Title: Gone, Gone, Gone
Author: Hannah Moskowitz
Release Date: April 17, 2012
Publisher: Simon Pulse (S&S imprint)
It's a year after 9/11. Sniper shootings throughout the D.C. area have everyone on edge and trying to make sense of these random attacks. Meanwhile, Craig and Lio are trying to make sense of their lives. Craig's got a crush on Lio and is preoccupied with what their brief kiss meant, if Lio will kiss him again, if it'll help Craig get over his ex-boyfriend. Lio feel alive when he's with Craig, forgets about his broken family and his dead brother. But being with him means being vulnerable, and Lio has to decide if love is worth the risk.
Gone, Gone, Gone was at times sweet, romantic, and intense. This is a story of two different boys, both more than a little messed up and complicated, coming together in a dangerous point in time. Both main characters have such interesting voices. The beginning was a bit rough, a bit jagged, but then it flowed and I fell in love with Craig and Lio (especially Lio, which is upsetting because he's gay, and fictional).
A quick note. When 9/11 and the Beltway shootings occurred, I was in high school, but it didn't affect me as much as most, possibly because I live on the west coast in Canada. That being said, me not having experienced those events didn't take anything away from the story for me. If anything, I enjoyed the book more. Weaving those real life events into this book gave it a sense of immediacy for me, like it was all happening right then.

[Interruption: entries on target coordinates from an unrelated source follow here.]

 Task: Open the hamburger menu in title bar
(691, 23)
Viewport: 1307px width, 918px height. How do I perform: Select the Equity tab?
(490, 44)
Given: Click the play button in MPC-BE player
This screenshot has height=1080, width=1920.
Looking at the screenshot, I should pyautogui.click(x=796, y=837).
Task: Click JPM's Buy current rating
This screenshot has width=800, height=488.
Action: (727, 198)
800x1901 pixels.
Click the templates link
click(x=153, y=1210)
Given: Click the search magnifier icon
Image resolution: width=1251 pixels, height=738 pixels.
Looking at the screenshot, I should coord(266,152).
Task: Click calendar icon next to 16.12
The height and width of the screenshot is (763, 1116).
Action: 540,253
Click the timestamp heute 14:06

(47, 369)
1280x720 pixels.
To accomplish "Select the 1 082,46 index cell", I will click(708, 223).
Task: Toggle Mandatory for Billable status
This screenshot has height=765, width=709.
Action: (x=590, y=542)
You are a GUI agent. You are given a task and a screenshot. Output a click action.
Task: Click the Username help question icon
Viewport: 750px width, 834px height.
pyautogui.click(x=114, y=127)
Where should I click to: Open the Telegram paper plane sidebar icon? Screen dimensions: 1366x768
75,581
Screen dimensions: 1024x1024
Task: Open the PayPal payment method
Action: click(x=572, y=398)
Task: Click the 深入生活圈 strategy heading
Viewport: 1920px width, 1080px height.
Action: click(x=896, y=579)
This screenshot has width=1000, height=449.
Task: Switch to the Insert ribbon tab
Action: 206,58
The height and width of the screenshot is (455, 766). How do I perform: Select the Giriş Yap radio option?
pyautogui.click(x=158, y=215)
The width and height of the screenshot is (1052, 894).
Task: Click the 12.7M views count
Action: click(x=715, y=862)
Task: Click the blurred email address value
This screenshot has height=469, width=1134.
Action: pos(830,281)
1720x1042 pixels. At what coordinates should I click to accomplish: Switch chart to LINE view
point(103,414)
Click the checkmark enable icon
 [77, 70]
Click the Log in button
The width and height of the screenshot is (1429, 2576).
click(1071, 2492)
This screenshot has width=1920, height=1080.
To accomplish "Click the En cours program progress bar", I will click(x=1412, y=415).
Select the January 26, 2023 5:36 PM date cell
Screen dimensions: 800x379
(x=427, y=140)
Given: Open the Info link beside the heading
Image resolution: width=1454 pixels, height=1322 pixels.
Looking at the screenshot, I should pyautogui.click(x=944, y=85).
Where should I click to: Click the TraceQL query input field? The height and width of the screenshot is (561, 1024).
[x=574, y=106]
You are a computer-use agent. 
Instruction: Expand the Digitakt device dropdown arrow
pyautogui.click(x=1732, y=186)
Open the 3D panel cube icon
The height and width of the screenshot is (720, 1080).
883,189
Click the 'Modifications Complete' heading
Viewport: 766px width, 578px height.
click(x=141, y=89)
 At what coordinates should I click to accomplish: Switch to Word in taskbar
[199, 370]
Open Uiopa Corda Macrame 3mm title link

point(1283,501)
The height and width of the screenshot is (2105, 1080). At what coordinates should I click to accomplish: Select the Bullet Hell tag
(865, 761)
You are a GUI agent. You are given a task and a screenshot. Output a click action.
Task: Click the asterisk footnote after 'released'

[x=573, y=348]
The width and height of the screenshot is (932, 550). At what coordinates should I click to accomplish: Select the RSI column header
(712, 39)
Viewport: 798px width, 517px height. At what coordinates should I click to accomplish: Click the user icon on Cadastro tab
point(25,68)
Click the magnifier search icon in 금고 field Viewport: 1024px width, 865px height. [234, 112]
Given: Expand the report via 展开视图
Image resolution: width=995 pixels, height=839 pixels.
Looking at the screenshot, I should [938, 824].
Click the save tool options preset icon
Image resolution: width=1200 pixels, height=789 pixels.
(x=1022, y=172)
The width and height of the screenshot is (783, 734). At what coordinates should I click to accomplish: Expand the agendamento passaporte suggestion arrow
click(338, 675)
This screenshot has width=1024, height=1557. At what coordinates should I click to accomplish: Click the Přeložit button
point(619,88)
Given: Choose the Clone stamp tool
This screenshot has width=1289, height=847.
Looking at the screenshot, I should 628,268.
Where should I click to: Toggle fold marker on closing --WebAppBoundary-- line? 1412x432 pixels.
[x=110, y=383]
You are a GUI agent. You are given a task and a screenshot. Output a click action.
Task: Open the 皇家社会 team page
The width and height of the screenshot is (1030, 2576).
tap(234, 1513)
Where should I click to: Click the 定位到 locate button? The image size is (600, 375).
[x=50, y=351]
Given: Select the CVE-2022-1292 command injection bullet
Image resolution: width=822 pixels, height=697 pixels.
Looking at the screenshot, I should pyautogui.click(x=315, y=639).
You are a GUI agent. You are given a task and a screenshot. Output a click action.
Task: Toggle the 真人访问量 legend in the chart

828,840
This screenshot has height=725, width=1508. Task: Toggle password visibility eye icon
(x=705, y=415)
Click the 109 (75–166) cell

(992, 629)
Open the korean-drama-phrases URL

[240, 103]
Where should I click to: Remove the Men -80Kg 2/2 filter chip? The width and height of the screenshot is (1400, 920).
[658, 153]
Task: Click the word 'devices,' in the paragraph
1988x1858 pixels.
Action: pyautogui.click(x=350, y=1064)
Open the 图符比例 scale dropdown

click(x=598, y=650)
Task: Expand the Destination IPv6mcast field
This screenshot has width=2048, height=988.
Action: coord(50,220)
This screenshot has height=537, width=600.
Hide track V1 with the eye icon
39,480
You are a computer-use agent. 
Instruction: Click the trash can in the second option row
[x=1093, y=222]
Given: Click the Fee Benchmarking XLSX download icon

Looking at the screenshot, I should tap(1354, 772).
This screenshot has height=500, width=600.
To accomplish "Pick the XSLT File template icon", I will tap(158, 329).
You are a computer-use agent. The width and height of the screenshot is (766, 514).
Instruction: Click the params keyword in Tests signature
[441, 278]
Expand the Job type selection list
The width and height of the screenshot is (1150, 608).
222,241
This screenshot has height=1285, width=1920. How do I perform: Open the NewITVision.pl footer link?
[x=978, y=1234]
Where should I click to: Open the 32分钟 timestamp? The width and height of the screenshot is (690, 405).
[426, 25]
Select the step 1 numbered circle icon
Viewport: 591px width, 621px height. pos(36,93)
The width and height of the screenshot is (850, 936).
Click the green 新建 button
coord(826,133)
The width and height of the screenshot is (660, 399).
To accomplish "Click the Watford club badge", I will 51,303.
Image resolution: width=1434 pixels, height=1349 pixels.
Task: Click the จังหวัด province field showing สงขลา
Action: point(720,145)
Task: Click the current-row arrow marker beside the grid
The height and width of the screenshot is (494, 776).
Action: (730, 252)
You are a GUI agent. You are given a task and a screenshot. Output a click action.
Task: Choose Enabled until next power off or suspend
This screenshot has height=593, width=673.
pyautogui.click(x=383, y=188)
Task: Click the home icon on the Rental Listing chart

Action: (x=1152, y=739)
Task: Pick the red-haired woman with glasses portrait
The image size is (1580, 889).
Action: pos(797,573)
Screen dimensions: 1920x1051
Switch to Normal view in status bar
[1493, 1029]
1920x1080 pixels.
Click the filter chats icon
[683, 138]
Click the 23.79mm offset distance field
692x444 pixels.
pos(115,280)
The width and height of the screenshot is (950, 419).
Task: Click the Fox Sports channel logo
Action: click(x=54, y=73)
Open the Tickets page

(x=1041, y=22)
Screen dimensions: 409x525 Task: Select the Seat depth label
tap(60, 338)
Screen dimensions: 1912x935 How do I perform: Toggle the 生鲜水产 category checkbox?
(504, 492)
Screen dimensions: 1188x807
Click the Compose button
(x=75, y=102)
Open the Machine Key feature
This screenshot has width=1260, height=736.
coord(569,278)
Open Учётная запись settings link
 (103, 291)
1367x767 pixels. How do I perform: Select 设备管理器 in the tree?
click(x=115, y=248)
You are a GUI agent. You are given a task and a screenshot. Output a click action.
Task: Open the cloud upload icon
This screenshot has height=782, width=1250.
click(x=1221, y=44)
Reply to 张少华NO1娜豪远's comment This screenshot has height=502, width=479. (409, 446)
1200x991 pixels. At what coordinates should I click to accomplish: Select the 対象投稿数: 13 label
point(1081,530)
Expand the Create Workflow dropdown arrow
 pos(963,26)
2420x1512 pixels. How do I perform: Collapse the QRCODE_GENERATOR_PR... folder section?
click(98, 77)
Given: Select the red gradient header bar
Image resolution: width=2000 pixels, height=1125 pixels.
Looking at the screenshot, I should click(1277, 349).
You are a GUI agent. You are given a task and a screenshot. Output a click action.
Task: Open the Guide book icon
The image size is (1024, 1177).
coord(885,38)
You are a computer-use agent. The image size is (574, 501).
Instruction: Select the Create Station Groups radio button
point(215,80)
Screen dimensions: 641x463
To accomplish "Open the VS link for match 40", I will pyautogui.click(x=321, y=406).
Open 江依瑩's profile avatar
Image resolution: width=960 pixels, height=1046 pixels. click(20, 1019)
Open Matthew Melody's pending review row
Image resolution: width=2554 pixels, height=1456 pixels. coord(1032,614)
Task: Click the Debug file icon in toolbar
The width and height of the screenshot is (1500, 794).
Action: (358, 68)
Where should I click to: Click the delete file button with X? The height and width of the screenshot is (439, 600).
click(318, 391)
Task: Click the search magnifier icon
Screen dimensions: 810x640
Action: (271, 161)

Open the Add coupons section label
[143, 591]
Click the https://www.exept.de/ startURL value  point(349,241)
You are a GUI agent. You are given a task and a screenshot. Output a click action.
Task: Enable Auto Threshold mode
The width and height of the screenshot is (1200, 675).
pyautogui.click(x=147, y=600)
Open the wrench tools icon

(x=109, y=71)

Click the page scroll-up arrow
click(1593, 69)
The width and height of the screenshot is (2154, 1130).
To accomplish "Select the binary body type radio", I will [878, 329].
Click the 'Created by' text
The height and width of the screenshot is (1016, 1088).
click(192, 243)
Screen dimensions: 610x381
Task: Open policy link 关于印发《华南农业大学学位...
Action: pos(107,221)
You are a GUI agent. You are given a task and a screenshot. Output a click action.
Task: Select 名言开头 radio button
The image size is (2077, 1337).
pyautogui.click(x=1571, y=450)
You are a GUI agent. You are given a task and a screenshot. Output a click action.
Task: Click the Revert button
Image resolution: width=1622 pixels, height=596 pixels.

Craig and Lio had wonderful voices, honest and so much like teenagers and complicated and messed up. With Craig, he just couldn't shut up. He babbles on and on, but it's like if he stops talking, stops worrying about his animals and his ex, stops e-mailing his ex, stops obsessing over Lio, he'll explode. He'll just stop and everything will fall apart around him. On the other hand, Lio was perfect, battered and broken, so rough around the edges after him family issues and his brother's death. He's closed off, keeps everything tight to him, then Craig walks in talking about anything and everything and Lio gets the urge to open up. But opening yourself up to someone, especially someone you might love, makes you so vulnerable it scares you.
This book felt so personal, like being given a glimpse into Craig and Lio's lives at a specific moment but it had to be kept secret. The shootings impact them both directly and indirectly, and it exposes their weaknesses to the reader's eyes, showing the reader the deepest and most fragile part of themselves, showing what they want but how much it's going to hurt to get it.
There's so much in this book about love and connections, about hope at a time where the world is dangerous and exploding around you, about being needed by someone who's just as messed up as you are. Being needed by someone can be empowering. Being loved can change how you see the world, how you treat it, how you interact with it. This moment in two teenage boys lives was harsh, difficult, but also poignant. Even in the dark times, in the shadows of pain and loss and sleeplessness, can there be hope and love.
(I received an e-galley of this book from Simon & Schuster.)